Au travail, la soumission de Baxter lui assure une certaine reconnaissance (traduite par des promotions en série) mais ses collègues le traitent avec condescendance. Humilié, exploité, rabaissé, Baxter semble un jouet aux mains de ses supérieurs, qui ne l’appellent jamais par son nom et l’affublent de sobriquets faussement sympathiques (« Buddy Boy ») – quand ils ne sont pas carrément méprisants : un tel le qualifie de « schnock » devant sa maîtresse, un autre le surnomme « Little Lord Fauntleroy » en se moquant de sa naïveté. Baxter s’écrase, subit, ne proteste même pas. En bon petit soldat de la société, il veut ressembler à ses patrons, être accepté comme un des leurs. Il reprend leurs tics de langage, collant du « wise » à tous les mots (« promotionwise », « gratitudewise », « otherwisewise »…) dans un intraduisible charabia bureaucratique. Montant en grade, il essaie un chapeau melon pour se donner l’air d’un businessman. Touchante, sa tentative paraît néanmoins dérisoire. Cette volonté de plaire, de renvoyer une image positive ne se limite pas au bureau. Ainsi, il ne détrompe pas son voisin, le très serviable Dr Dreyfuss, qui le prend pour un insatiable coureur de jupons. Baxter veut bien endosser tous les rôles, quitte à encaisser les coups de poings pour les autres – une vocation de masochiste. D’une certaine manière, il préfigure un peu le Polanski du Locataire, qui poussera dans ses retranchements fantastiques ce personnage timide, complexé, à qui son propriétaire reproche à tort d’amener « des gourgandines » à la maison.

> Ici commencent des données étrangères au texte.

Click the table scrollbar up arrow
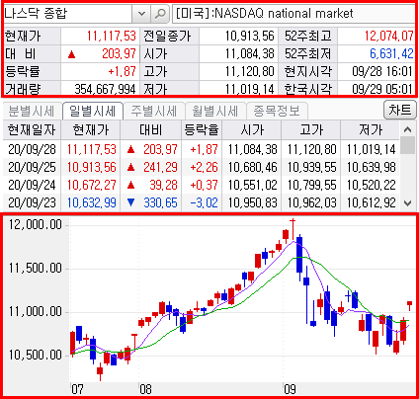[x=408, y=129]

La comédie bascule d’ailleurs sur un miroir brisé, que Baxter retrouve chez lui. Plus tard, il comprendra qu’il appartient à Fran (Shirley MacLaine), devinant alors sa liaison avec le patron. Sa mine s’assombrit aussitôt, et le film plonge dans une gravité sans retour. L’objet symbolise aussi la fêlure de la jeune femme. Derrière le sourire et les bons mots (« Ne portez jamais de mascara quand vous sortez avec un homme marié… »), pointe une fragilité qui la mènera jusqu’au suicide, dont elle réchappe in extremis. La farce vire au mélodrame, atténué par l’incroyable légèreté de Wilder. Baxter veille sur Fran avec la douceur d’une infirmière, la maintient éveillée par des parties de gin dont tous deux se fichent royalement. Le cinéaste témoigne d’une capacité virtuose à marier humour et mélancolie – hors-champ, l’ouverture d’une bouteille de champagne ressemble à la détonation d’un revolver. Même le happy end demeure d’une belle sobriété : si le célèbre « Nobody’s perfect » qui refermait Certains l’aiment chaud a entraîné nombre de gloses, la dernière réplique de La Garçonnière touche aussi fort. Alors que Baxter déclare enfin sa flamme à Fran, le spectateur attend le baiser final, mais la jeune femme lui coupe la chique par un aimable « Shut up and deal ! » (« Tais-toi et distribue ! ») Et l’amoureux transi d’obéir à ses ordres, battant les cartes avec un sourire béat. Wilder n’a plus besoin de mots pour exprimer les sentiments : la puissance de la scène suffit.